Re: design for parallel backup

From: Amit Kapila <amit(dot)kapila16(at)gmail(dot)com>
To: Andres Freund <andres(at)anarazel(dot)de>
Cc: Robert Haas <robertmhaas(at)gmail(dot)com>, "pgsql-hackers(at)postgresql(dot)org" <pgsql-hackers(at)postgresql(dot)org>
Subject: Re: design for parallel backup
Date: 2020-04-21 04:50:01
Message-ID: CAA4eK1LQuN6LCaiHduaF0L47DUQ2e5cL_QNMytPRVUNidOA0dw@mail.gmail.com
Views: Raw Message | Whole Thread | Download mbox | Resend email
Thread:
Lists: pgsql-hackers

On Tue, Apr 21, 2020 at 2:40 AM Andres Freund <andres(at)anarazel(dot)de> wrote:
>
> On 2020-04-20 16:36:16 -0400, Robert Haas wrote:
>
> > If a backup client - either current or hypothetical - is compressing
> > and encrypting, then it doesn't have either a filesystem I/O or a
> > network I/O in progress while it's doing so. You take not only the hit
> > of the time required for compression and/or encryption, but also use
> > that much less of the available network and/or I/O capacity.
>
> I don't think it's really the time for network/file I/O that's the
> issue. Sure memcpy()'ing from the kernel takes time, but compared to
> encryption/compression it's not that much. Especially for compression,
> it's not really lack of cycles for networking that prevent a higher
> throughput, it's that after buffering a few MB there's just no point
> buffering more, given compression will plod along with 20-100MB/s.
>

It is quite likely that compression can benefit more from parallelism
as compared to the network I/O as that is mostly a CPU intensive
operation but I am not sure if we can just ignore the benefit of
utilizing the network bandwidth. In our case, after copying from the
network we do write that data to disk, so during filesystem I/O the
network can be used if there is some other parallel worker processing
other parts of data.

Also, there may be some users who don't want their data to be
compressed due to some reason like the overhead of decompression is so
high that restore takes more time and they are not comfortable with
that as for them faster restore is much more critical then compressed
or fast back up. So, for such things, the parallelism during backup
as being discussed in this thread will still be helpful.

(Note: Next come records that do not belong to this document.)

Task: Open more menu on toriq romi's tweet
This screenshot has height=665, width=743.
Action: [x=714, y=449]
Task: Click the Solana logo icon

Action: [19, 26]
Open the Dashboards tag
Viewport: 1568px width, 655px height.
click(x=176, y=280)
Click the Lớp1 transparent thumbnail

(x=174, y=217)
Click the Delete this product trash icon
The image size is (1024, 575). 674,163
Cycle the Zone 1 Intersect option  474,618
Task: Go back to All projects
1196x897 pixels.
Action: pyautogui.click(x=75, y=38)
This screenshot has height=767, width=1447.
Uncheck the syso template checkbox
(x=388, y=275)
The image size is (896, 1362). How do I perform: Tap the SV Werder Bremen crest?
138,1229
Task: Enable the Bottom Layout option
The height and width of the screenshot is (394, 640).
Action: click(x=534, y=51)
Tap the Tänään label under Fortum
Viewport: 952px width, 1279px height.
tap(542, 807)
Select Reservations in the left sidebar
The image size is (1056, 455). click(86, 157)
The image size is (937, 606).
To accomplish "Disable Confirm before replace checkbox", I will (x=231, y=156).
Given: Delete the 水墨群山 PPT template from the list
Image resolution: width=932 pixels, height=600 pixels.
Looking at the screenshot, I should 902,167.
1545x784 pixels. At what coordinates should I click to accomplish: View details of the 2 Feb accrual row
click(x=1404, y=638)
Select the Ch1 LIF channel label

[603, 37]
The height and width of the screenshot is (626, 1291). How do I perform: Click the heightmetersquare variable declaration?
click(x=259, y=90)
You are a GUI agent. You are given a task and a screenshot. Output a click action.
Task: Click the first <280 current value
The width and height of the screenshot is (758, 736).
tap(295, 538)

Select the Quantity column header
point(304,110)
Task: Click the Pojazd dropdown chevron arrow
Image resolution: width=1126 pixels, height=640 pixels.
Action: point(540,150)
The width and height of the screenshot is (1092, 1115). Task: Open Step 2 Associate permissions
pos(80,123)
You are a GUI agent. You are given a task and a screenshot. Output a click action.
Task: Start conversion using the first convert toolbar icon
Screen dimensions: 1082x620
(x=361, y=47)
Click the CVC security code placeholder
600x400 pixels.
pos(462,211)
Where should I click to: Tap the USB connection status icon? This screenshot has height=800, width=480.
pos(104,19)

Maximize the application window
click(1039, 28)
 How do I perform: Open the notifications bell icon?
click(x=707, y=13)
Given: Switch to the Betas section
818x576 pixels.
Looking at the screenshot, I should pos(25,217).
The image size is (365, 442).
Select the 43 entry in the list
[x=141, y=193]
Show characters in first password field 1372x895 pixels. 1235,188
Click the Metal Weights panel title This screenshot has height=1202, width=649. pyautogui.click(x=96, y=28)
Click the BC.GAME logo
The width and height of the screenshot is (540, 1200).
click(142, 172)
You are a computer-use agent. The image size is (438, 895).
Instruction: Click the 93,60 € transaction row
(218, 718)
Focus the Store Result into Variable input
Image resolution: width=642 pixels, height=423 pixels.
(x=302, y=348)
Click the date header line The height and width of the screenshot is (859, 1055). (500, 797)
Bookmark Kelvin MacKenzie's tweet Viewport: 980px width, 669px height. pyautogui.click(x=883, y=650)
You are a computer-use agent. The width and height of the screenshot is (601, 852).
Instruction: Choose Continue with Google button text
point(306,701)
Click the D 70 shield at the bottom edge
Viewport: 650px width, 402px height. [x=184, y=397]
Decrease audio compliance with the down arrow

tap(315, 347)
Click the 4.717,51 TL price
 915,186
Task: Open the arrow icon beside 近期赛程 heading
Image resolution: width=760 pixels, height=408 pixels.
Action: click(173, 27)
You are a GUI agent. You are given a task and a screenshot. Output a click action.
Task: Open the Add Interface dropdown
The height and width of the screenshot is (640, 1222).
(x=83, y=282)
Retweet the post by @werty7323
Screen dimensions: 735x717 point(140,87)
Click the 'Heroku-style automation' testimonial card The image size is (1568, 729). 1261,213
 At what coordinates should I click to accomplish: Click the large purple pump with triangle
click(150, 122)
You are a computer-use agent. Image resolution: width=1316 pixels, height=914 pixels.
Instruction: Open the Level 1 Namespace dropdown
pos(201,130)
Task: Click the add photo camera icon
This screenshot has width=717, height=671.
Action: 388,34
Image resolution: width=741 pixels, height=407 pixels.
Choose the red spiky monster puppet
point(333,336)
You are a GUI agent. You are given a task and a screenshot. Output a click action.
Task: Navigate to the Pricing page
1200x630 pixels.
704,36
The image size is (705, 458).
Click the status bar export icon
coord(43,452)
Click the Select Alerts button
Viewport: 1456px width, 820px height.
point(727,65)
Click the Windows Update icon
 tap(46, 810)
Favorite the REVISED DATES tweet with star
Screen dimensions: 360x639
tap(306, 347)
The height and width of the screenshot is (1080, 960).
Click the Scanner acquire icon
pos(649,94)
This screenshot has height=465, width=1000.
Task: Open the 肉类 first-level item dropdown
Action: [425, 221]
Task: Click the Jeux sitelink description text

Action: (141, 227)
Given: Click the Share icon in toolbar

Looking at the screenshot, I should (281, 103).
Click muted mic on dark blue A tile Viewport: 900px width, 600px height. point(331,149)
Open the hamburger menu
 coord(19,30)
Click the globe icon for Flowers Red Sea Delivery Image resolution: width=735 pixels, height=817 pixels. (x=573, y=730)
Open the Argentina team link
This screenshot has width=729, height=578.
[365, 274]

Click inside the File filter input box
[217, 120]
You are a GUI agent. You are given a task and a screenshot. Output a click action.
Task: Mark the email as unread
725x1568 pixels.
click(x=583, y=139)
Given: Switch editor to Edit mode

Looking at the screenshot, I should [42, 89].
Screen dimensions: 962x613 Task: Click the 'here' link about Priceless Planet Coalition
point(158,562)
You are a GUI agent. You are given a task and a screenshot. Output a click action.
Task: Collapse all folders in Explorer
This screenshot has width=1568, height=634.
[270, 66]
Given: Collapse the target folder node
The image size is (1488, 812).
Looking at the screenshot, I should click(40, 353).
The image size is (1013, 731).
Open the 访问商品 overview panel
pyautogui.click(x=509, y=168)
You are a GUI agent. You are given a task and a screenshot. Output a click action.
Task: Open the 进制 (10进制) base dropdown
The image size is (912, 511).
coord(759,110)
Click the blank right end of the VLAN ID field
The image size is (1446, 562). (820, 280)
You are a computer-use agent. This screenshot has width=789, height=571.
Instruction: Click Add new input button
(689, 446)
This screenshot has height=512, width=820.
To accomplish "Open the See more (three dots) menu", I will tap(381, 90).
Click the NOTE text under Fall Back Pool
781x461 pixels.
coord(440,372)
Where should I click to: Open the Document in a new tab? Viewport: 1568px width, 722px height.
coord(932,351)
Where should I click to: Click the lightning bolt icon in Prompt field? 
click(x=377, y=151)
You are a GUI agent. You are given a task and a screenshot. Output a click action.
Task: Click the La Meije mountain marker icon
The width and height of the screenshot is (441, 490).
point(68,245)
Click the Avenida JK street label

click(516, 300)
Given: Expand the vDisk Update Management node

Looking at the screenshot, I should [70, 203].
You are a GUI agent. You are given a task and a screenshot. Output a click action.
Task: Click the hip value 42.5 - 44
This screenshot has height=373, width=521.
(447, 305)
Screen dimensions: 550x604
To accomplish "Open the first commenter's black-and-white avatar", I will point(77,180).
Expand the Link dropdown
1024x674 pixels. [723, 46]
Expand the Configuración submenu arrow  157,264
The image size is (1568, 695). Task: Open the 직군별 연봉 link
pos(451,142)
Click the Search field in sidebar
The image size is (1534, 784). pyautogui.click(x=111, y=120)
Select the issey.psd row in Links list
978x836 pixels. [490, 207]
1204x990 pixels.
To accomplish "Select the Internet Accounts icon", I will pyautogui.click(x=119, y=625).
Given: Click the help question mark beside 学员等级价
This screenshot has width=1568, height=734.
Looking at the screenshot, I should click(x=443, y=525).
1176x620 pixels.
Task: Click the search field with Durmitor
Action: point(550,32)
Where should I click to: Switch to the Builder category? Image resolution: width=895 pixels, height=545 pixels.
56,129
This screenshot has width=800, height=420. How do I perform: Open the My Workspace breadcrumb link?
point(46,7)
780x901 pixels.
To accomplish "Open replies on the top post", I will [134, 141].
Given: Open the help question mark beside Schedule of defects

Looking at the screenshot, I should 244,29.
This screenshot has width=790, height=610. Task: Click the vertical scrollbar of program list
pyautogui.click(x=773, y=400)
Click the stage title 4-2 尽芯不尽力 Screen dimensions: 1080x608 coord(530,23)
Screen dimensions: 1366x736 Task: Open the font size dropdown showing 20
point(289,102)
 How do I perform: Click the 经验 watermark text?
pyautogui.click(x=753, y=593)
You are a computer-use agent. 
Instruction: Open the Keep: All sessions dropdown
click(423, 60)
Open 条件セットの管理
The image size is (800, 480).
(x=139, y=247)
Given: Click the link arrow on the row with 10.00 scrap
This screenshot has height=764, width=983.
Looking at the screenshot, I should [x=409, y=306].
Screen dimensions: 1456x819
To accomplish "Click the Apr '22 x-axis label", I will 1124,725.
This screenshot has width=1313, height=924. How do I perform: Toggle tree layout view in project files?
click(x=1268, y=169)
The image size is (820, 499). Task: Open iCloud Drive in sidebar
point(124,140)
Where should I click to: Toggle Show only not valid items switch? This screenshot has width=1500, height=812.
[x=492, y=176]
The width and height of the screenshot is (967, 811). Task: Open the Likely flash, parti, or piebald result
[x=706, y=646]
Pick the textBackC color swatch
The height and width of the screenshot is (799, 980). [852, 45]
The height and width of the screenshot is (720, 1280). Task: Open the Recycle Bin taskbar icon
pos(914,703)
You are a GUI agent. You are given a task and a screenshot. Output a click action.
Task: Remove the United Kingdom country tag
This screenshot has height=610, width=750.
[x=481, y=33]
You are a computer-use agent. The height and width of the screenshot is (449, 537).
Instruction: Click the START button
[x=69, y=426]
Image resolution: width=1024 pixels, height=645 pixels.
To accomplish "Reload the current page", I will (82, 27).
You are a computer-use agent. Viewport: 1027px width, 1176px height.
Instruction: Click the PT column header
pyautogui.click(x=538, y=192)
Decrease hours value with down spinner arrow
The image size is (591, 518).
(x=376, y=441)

OTOH, I think without some measurements it is difficult to say that we
have significant benefit by paralysing the backup without compression.
I have scanned the other thread [1] where the patch for parallel
backup was discussed and didn't find any performance numbers, so
probably having some performance data with that patch might give us a
better understanding of introducing parallelism in the backup.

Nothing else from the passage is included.